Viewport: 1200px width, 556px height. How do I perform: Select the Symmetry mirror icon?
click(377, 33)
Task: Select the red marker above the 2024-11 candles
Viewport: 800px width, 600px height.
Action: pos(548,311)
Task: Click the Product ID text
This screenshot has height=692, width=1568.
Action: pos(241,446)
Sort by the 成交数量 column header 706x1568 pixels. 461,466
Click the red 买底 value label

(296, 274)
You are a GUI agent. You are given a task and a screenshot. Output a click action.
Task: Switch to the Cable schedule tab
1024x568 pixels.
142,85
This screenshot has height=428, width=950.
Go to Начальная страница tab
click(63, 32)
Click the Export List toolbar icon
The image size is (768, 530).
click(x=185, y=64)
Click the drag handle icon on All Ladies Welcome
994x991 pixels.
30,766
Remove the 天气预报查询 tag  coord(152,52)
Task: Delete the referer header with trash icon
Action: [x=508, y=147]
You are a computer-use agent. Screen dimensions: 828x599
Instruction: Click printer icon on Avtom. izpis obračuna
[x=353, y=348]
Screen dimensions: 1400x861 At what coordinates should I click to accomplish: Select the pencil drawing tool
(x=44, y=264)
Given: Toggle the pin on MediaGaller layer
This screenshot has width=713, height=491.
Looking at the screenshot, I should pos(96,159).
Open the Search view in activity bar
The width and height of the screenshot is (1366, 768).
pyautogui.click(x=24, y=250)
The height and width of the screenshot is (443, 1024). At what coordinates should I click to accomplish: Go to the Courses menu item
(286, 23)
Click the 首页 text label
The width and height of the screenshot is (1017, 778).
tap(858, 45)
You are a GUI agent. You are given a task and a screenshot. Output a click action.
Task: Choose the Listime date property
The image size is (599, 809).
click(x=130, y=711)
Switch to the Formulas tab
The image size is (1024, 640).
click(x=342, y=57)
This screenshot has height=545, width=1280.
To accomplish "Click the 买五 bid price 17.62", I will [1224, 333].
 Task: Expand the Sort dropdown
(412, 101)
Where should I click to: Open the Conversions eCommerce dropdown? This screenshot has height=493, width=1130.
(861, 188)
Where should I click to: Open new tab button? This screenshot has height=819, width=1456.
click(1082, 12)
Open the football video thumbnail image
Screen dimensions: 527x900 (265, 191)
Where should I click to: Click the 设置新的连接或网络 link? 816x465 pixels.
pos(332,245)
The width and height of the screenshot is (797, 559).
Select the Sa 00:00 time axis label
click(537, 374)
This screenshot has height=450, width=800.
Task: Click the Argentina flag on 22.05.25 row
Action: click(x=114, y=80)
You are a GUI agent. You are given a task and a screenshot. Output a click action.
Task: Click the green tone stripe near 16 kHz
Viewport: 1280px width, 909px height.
• • • • • • •
Retype exactly, and only, the lines from the line holding "Task: Expand the Sort dropdown" through the last line of the data; both of those lines count.

 Task: Expand the Sort dropdown
(412, 101)
Where should I click to: Open the Conversions eCommerce dropdown? This screenshot has height=493, width=1130.
(861, 188)
Where should I click to: Open new tab button? This screenshot has height=819, width=1456.
click(1082, 12)
Open the football video thumbnail image
Screen dimensions: 527x900 (265, 191)
Where should I click to: Click the 设置新的连接或网络 link? 816x465 pixels.
pos(332,245)
The width and height of the screenshot is (797, 559).
Select the Sa 00:00 time axis label
click(537, 374)
This screenshot has height=450, width=800.
Task: Click the Argentina flag on 22.05.25 row
Action: click(x=114, y=80)
You are a GUI agent. You are given a task and a screenshot. Output a click action.
Task: Click the green tone stripe near 16 kHz
Viewport: 1280px width, 909px height.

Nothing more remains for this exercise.